Dear colleagues,
I would like to share a substantial expansion of the Hybrid Systems section in Praat AudioTools.
These additions continue the same general direction: keeping analysis and resynthesis anchored in Praat, while extending the workflow through external Python engines for machine learning, latent-space navigation, granular recomposition, spectral transformation, multichannel rendering, and interactive control.
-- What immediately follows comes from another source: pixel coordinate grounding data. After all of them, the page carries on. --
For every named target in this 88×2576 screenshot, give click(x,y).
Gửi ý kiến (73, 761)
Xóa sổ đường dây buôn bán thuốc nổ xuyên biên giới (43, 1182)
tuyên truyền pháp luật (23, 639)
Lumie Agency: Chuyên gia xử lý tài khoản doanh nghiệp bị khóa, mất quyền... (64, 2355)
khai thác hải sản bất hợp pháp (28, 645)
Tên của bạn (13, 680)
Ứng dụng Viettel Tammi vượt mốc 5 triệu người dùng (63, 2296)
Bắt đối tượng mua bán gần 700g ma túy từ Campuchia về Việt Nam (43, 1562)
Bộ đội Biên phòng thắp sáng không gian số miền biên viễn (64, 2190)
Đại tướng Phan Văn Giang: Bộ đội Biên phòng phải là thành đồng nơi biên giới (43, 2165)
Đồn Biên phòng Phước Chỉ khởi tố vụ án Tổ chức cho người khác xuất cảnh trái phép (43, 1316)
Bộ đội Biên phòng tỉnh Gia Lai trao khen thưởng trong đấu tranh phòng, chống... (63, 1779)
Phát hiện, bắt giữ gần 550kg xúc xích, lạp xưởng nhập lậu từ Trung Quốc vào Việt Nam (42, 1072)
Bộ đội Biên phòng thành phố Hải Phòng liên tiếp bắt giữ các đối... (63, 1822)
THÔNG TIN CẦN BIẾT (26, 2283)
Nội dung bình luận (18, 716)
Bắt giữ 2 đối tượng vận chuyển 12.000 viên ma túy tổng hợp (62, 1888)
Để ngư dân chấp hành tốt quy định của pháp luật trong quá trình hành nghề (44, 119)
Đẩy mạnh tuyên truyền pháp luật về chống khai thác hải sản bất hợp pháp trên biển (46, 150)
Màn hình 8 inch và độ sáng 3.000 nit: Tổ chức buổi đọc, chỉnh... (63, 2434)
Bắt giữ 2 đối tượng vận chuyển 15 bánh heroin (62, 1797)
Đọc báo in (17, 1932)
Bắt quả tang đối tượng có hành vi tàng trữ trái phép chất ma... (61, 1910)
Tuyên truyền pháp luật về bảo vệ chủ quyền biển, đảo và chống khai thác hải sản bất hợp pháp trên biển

Some of the new additions include:
AI / latent-space composition
AI Conductor Mix, Hierarchical Neural Recomposition, Identity Separation, Latent Barycentric Mutation, Latent Counterpoint, Latent Diffusion / Morph-Chain Generator, Latent Folding, Latent-Event Relocation, Latent Space Navigation, Latent Spat, Latent STFT Decoder, Self-Attention Latent Navigation, Temporal Elasticity, and Thermodynamic Transform.
Corpus / granular / phrase-based recomposition
Corpus Mosaic, Formant Swarm Granulator, Granular Navigation Engine, Phrase Rewriter, Phase-Space Composer, Recomposer, SSM Morph Composer, and Rhythmic Voice Flattener.
Spectral / temporal transformation
HPSS Phase Vocoder, Internal Polyphony, Phase Diffusion Engine, Spectral Eraser, Spectral Morph, and Sympathetic Resonance.
Spatial / control / integration tools
Envelope Editor, Multichannel Playback Bridge, Praat Pbind, Praat for Max and M4L, Self-Reflective Feedback, Spatial Panner, TinySOL Orchestration Retrieval, and VST3 Effect.
A few examples:
- AI Conductor Mix assigns dynamic roles and states to segments of multiple sounds and renders a stereo mix plan in Praat.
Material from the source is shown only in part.